Ik voel dat Milo mij een beetje aan de kant duwt. Ik kijk omhoog en zie hem de badkamer in kijken. Ik draai me om en zie dat er nog een walm aan condens in de badkamer hangt. Fuck.

Milo kijkt me weer aan en duwt me daarna aan de kant. "Dit kan niet waar zijn Matthy." Ik zie hoe hij de kraan doet. En ja hoor, het hete water staat nog aan. "Wat heeft dit te betekenen Matthy?" Ik zeg niks.

"Matthyas, ik verwacht een antwoord." Als mensen mijn volledige naam gebruiken weet je dat het goed mis is. Milo loopt op me af. "Maatje, ik ben niet boos. Ik maak me zorgen. Kan je me vertellen wat er is?"

Terwijl hij dat zegt gaan zijn handen over mijn armen, van pijn deins ik terug. Weer heb ik spijt van mijn spontane actie. De ogen van Milo worden met de seconde groter. "Zeg alsjeblieft niet dat dit is waarvan ik denk dat het het is" zegt hij. Shit, shit, shit.

"Sorry Milo, maar- het is gewoon moeilijk oke?" "Ik snap het Matthy, ik snap het. Zou ik mogen kijken?" Met zijn hoofd wenkt hij naar mijn arm. Terwijl ik nadenk wisselen mijn ogen tussen mijn arm en zijn blik. Ik twijfel. Niemand weet het. Helemaal niemand. Als ik het nu laat zien, kan het goede gevolgen hebben, maar ook hele slechte.

"Milo, dit blijft tussen ons?" vraag ik hem eerst. Hij knikt overtuigend. Overtuigend genoeg dat ik mijn mouw een stukje omhoog doe. Ik had nog heel even oogcontact met hem, voordat hij zich wenkt op mijn arm.

Ik haal mijn ogen niet van hem af, ik moet zijn reactie zien.

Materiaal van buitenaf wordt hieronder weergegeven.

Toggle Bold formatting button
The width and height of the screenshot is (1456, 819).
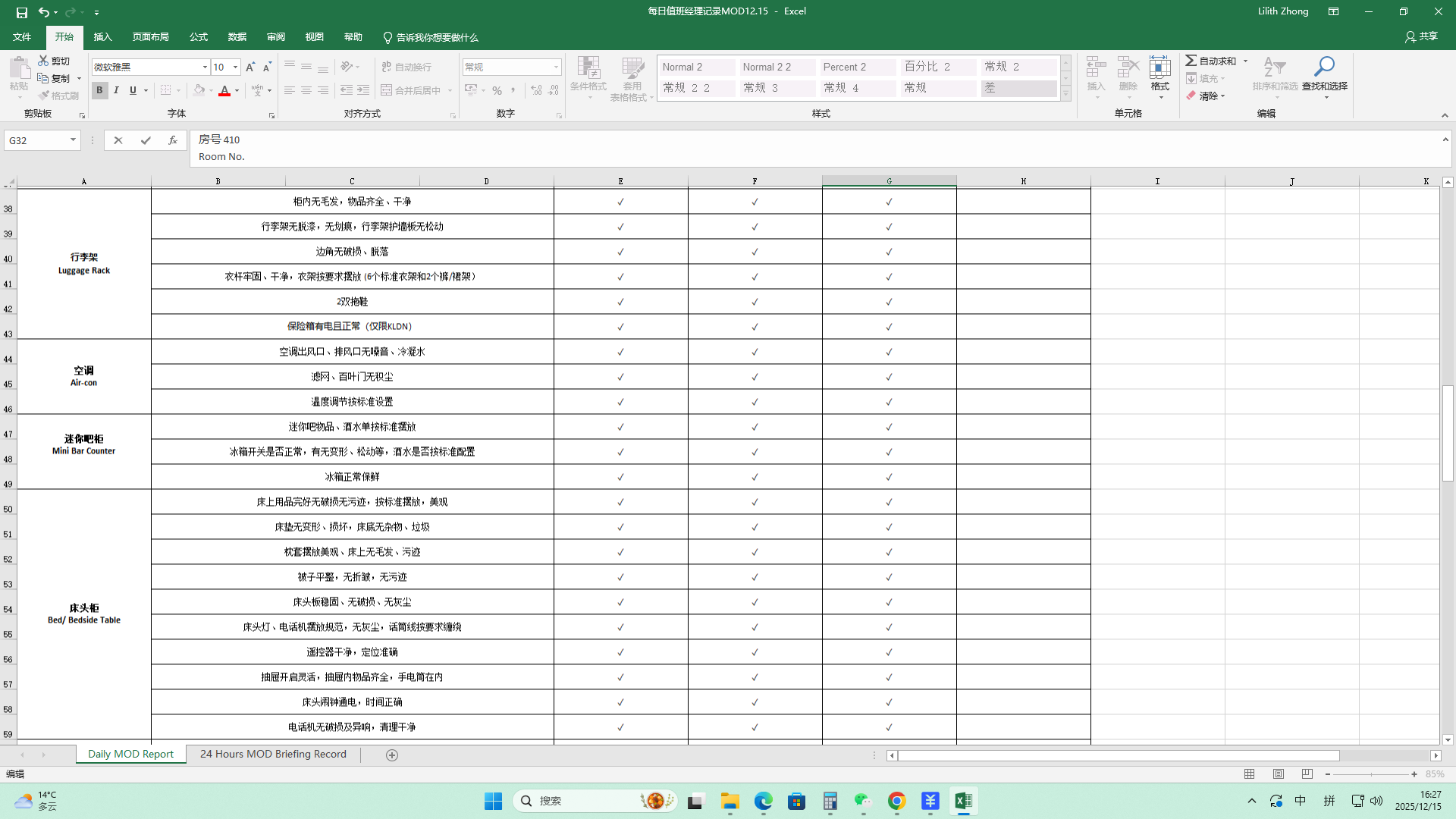tap(99, 90)
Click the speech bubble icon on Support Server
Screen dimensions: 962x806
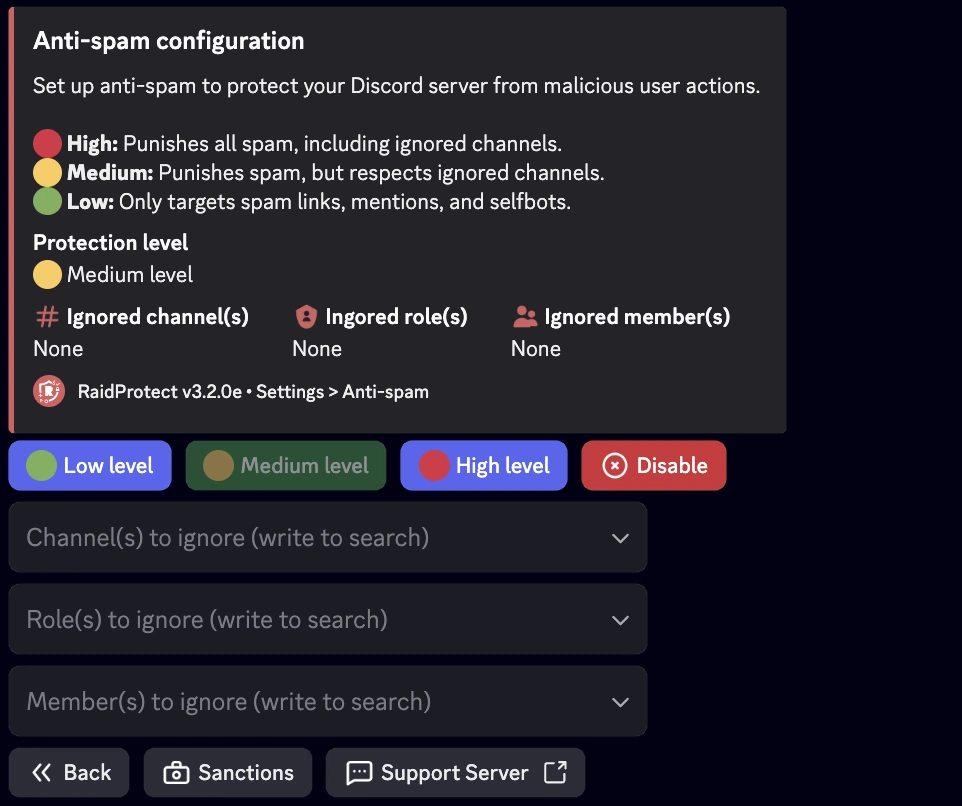tap(357, 771)
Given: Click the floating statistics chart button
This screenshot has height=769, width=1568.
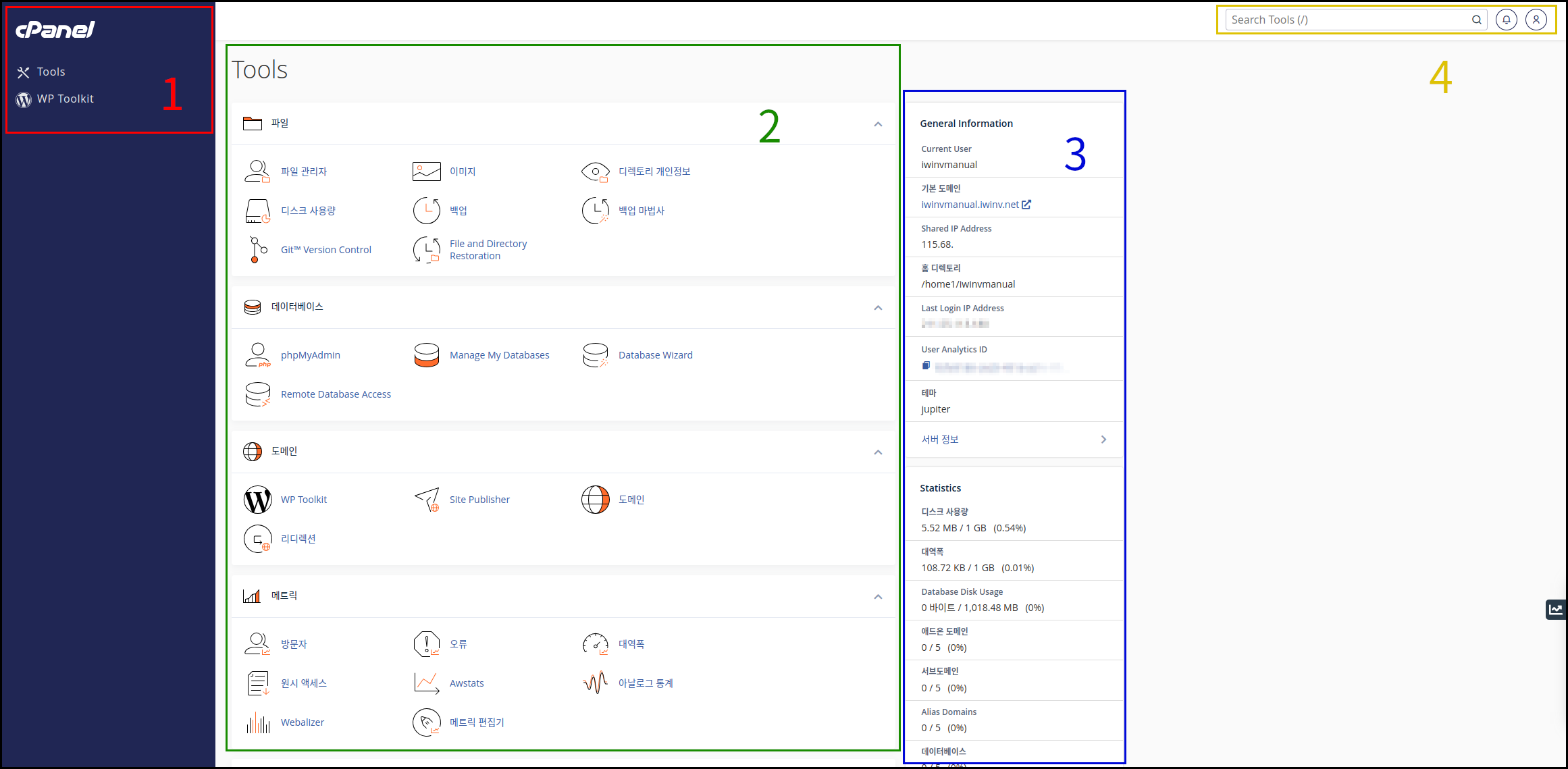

Zijn gezicht bevriest, geen emotie valt af te lezen. Heb ik het verkeerde gedaan? ja tuurlijk heb je dat! stomme zak! Zijn ogen ontmoeten de mijne weer.

Deze keer kan ik wel emoties aflezen. Hij is teleurgesteld in mij. Verdrietig, en boos. "Hoelang doe je dit al?" Ik slik. Ik zou het namelijk niet weten. "I- ik denk 3 weken?" Ik zet een vraagteken achter mijn eigen zin, omdat ik zelf ook niks heb bijgehouden.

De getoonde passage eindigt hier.